● **Extrait du document**

- - - -

         Il y a ici un défi à relever, notamment celui qui concerne l’élimination de la peur qu’ils éprouvent de se faire rouler s’ils révèlent leurs secrets.
         Le second domaine qui mérite de continuer de bénéficier de l’attention de tous, est celui de l’agronomie et de l’agro-alimentaire. La recherche agronomique est l’une de celles qui semblent bien marcher en Afrique. Mais il ne me semble pas avoir entendu parler de la brevetisation des résultats de recherche que ce soit dans ce domaine.
                           

Conclusion

         Que dire en conclusion ? La science se pratique pour servir les besoins de l’homme en société. Il fut un temps où elle se confinait dans la tour d’ivoire des savants ; depuis longtemps déjà, elle est sortie de sa tour d’ivoire pour s’appeler technoscoience, démultiplicatrice du pouvoir d’action de l’homme sur son environnement. Une grosse impression demeure qu’en Afrique, la science n’est pas tout à fait sortie de sa tour d’ivoire . C’est ce que j’ai rappelé en évoquant la question de la fracture entre les élites détentrices des savoirs scientifiques et les populations maintenues dans une relative ignorance.

- - - -

● **Données extraites**

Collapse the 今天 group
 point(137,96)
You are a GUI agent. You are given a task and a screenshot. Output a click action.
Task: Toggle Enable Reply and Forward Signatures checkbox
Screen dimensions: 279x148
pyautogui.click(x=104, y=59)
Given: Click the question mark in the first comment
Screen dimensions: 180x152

- - - -

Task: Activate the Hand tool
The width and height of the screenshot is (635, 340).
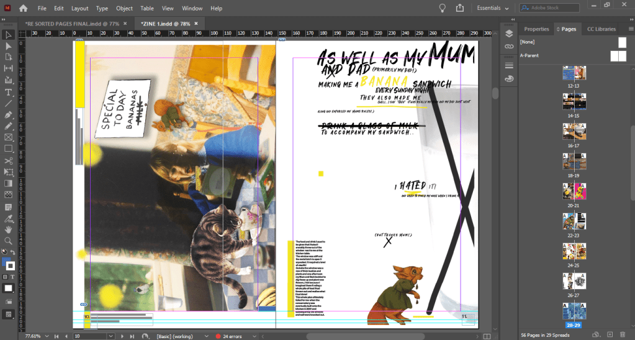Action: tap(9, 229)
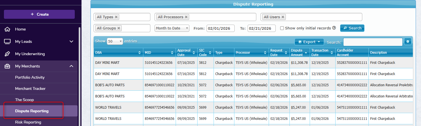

- - - -

● **Consigne 1**
D'après l'extrait du document, quelle recherche semble bien marcher en Afrique ?
● **Consigne 2**
Recopiez, s'il vous plaît, le passage de l'extrait du document allant de « Il y a ici un » jusqu'à « révèlent leurs secrets. » inclus.

● **Réponse 1**
La recherche agronomique.

● **Réponse 2**
Il y a ici un défi à relever, notamment celui qui concerne l’élimination de la peur qu’ils éprouvent de se faire rouler s’ils révèlent leurs secrets.